My favourite definition of liberalism

Joel Feinberg, in his stunning Harm to Others (Volume 1 of his four volume The Moral Limits of the Criminal Law), provides a definition of liberalism I can strongly identify with.

We can define liberalism in respect to the subject matter of this work as the view that the harm and offense principles, duly clarified and qualified, between them exhaust the class of morally relevant reasons for criminal prohibitions. Paternalistic and moralistic considerations, when introduced as support for penal legislation, have no weight at all. (p. 14)

Feinberg then spends the next few thousand pages, over the course of four books, defending this view, with his usual collection of nuance, topical examples and thoughtfulness.

I don’t often associate with labels or principles – but, if forced to, I’d called myself a liberal in this, specific sense; it would only be of the Feinberg variety (which is a kind of modern, refined Millian take).

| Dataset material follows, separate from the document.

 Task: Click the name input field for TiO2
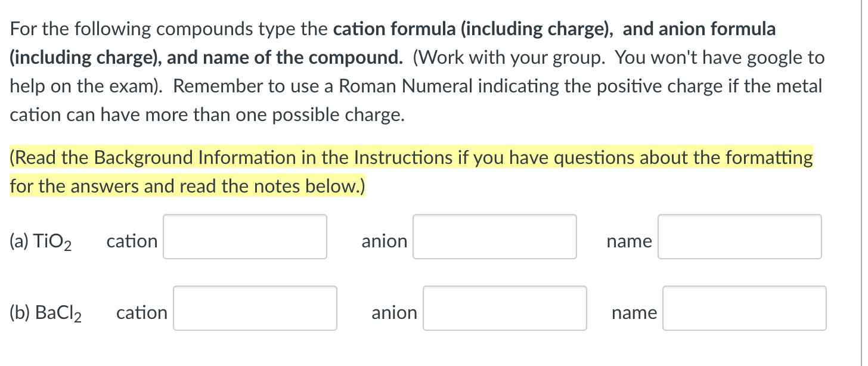click(x=739, y=237)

Feingberg doesn’t think criminal law is or should be entirely premised on “harm” as Mill and most others understand it; but he doesn’t think it should be based on other things either that are common, such as offence, immorality (loosely defined), and so on. He wants substanial proof that an act is actually harmful and in a significant way, before asking for criminal prosecution; indeed, even then, Feinberg says we should look for alternatives to prosecution and incarceration, if such alternatives exist and are demonstrably more effective.

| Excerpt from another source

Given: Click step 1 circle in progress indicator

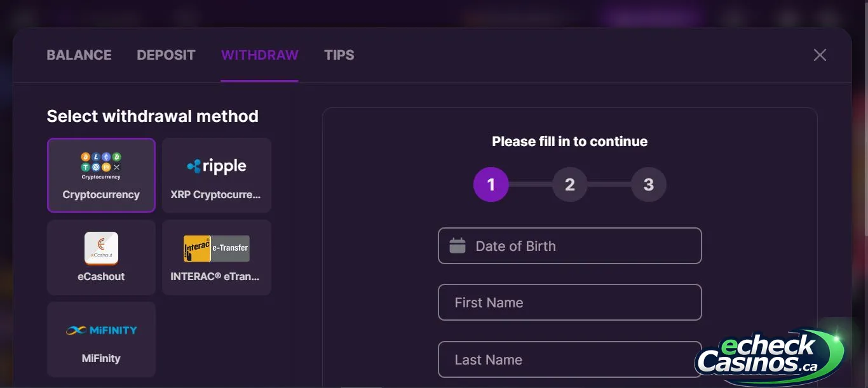Looking at the screenshot, I should (491, 184).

We shouldn’t be defaulting to criminal responses and punishment, since we do that too often and can do too much and hurt too many. Indeed, as Feinberg highlights, this could itself be immoral: a good example is criminalising marijuana (and indeed most drugs) possession, which creates more harm as a response than the initial crime.


  1. brucegee1962 says

    I would suggest that this definition, while true, is not a sufficient description of the importance and priorities of the historical liberal agenda. As well as seeking to limit unnecessary restrictions, liberalism has also historically sought to broaden the class of those considered “fully human” and thus deserving of rights. The path has roughly gone from the non-aristocracy in the 18th century, to slaves in the 19th, to women and non-Westerners in the 20th, to LGBTQ today. And there are signs in the future that, in the next century, the lines will be drawn even farther out do include members of other species. I think any definition of liberalism needs to include that consistent struggle to broaden the circle of humanity.

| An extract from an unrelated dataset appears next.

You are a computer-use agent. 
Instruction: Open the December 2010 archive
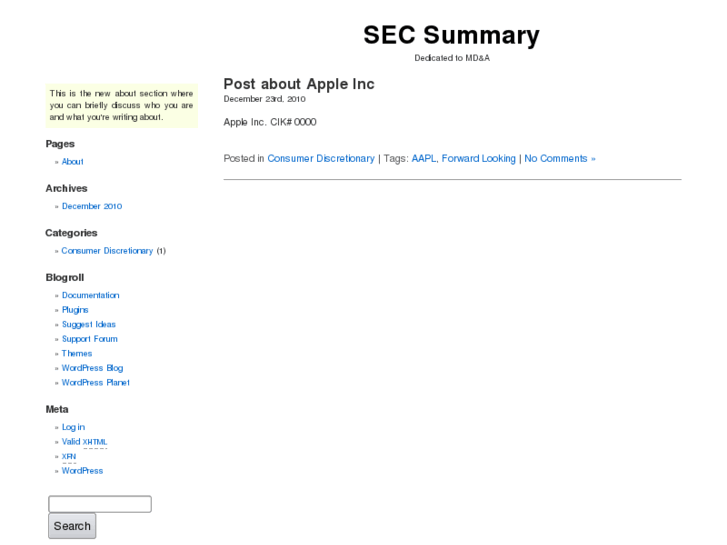92,206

    The thing that makes me most confident that this fight has been the same one throughout the centuries, is that the people on the other side have always looked exactly the same, and used the same arguments against us.

    • Tauriq Moosa says

      First, I’d say not “fully human” but “fully persons” and perhaps “under the law”. Second, that might be fine I suppose but Feinberg specifically says: “We can define liberalism in respect to the subject matter of this work“. I’ve yet to read all four volumes to determine whether he links it to what Singer would call the “expanding moral circle”, but I’m certain it is.

      I’d probably not use your addition since it might unnecessarily complicate this more simple definition and how it’s honed in its focus. This doesn’t deny or undermine the point and the importance of that expanding inclusion, but I’d prefer as simple as possible.

      Thanks for the pointing this out, though.

    • sathyalacey says

      I definitely think that along with sexual and gender minorities (presented in not particular order) immigrants, children, pregnant women, incarcerated people, mentally handicapped people, and physically handicapped people could benefit from a ‘broadening of the class of “fully human” ‘ in modern American society.

      Any others?

      • says

        Yes. People who use recreational drugs other than the majority-approved ones, as the author suggests at the end of the OP. Not just cannabis; all recreational drugs, including, perhaps especially, the more dangerous and demonised ones like heroin and crack.

        Also, depending on where you go, the poor and working class may turn out to be in dire need of being recognised as fully human too.